**Problems to solve**
1. Please translate this sentence from the piece on the filming of Tropic of Cancer into Spanish: "Henry also had the company of his son Tony, who got some work on the film."
2. Write the next part of the piece on the filming of Tropic of Cancer, picking up right after its final sentence.

**Extract to read**

· · ·

James Decker’s essay “Literary Text, Cinematic ‘Edition’: Adaptation, Textual Authority, and the Filming of Tropic of Cancer” (2007) covers details about the filming of Tropic Of Cancer as well as offering analysis of its adaptation: “Strick attempts to preserve as much of Miller’s language as possible, but he hardly follows the novel word-for-word or scene-by-scene, choosing instead to alter those parts of the book that would not translate well to the screen. Strick, moreover, consciously chose to emphasize the book’s comedic elements.”

Decker quotes Strick admitting that he “doesn’t write well enough to do an original screenplay.” Although Strick is listed as a co-writer–along with associate producer Betty Botley–Strick’s Ulysses writing partner Fred Haines was originally assigned the task. According to Haines’ obituary in The Independent (he died this month, on May 4th), the two men “disagreed on the shape of the screenplay, [and] Haines simply asked that he not be credited as the writer.”

Although Henry uses the Playboy article to express admiration for Strick’s directing demeanor, Rip Torn’s vitality (playing Henry 30 years younger), and Ellyn Burstyn’s penetrating understanding of Mona/June (whom she portrayed), Henry was most pleased to socialize with a short, hunched French bit-actor named Alfred Baillou, who played a minor part as a night watchman at the lycée at Dijon (a role that essentially ended up on the cutting room floor): “the most interesting person I had the pleasure of conversing with during my visits to the set,” wrote Miller. “We talked as people talk who have known each other for years […] like myself, he was drawn to the arcane and the occult”.

Henry also had the company of his son Tony, who got some work on the film. His young wife, Hoki, was to join him in Paris, but chose to stay away most of the time, even though Henry got Strick to call her to offer her a small part in the film. Henry was invited to view the raw, unedited film dailies, but he found the process “tedious and confusing”. He also made a fleeting appearance in the film as a “spectator” in a wedding scene. His tenure as advisor ended around August 10th.

THE X FACTOR

“Cancer film opened in N.Y. at the Paris Cinema on 58th & 5th Ave. last week. Mixed reviews by critics,” wrote Henry to Lawrence Durrel on February 27, 1970. Some critics felt that the faithful narration slowed the action down; parts of the film were considered unintentionally funny, or even sexist. Pauline Kael, however, seems to have appreciated it: “This series of vignettes and fantasies, with bits of Miller’s language rolling out, may be closer to Russ Meyer’s THE IMMORAL MR. TEAS than to its source, but at least it isn’t fusty. It makes you laugh”.

· · ·

**Data extract**

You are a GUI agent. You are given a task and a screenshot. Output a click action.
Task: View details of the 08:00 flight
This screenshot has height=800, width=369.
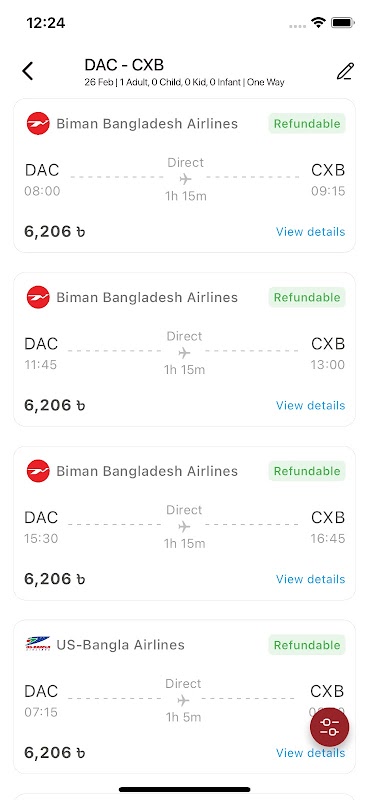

· · ·

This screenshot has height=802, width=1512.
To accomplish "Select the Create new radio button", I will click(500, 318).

· · ·

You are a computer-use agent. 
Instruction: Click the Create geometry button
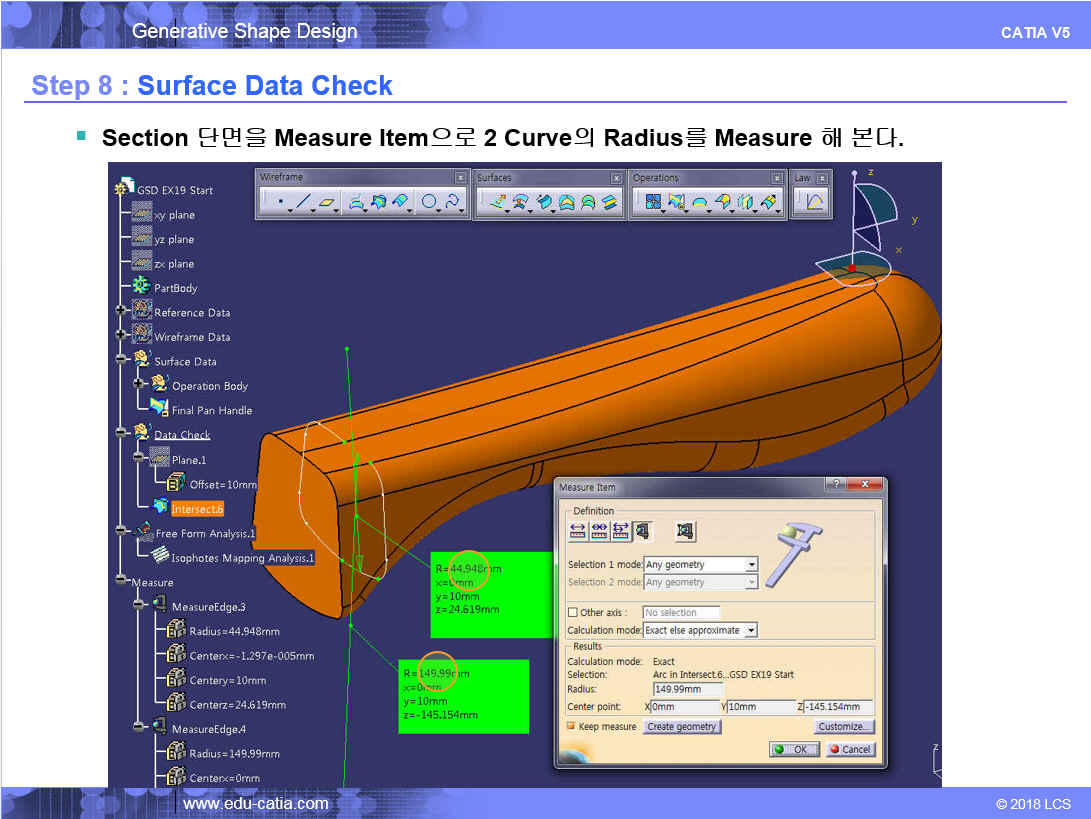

· · ·

**Responses to the exercise**
1. Henry también contó con la compañía de su hijo Tony, que consiguió algo de trabajo en la película.

2.
To make matters worse, the film was saddled with a “X” rating. Strick, as the Producer, immediately took antitrust legal action against his own distributor, Paramount Pictures, who refused to release the film without a rating (which Strick wanted); being branded with an “X” severely restricted its sales potential.
Regardless of the accuracy of Robert Evans’ ping-pong anecdote with Henry, perhaps he had made a bad wager after all; perhaps he was hoping to cash in on the “X” cachet that had reached its peak with the Academy Award wins for the X-rated Midnight Cowboy in 1969. The Paramount publicity packets for theatre owners in 1970 reveals their eagerness to cash in on scandal: “One of the things that you can do to heighten [the] controversy, thereby bringing attention to your engagement, would be to screen the film for a number of local dignitaries, judges, lawyers, college professors, and students and let them debate on their pro and con feelings”.
I am not clear that the film was originally X-rated due to sexual portrayals or for language. However, when re-classified in the 1992, Tropic Of Cancer was labelled with the new NC-17 rating: “for strong language and sex-related dialogue.”
Miller, 1970: “[It’s] possible that a public that has been feeding on raw meat will find [the movie] Tropic Of Cancer tame, even innocent, like the author himself. One thing that I suspect audiences will not find tame, however, is the narration, taken word for word from the book”.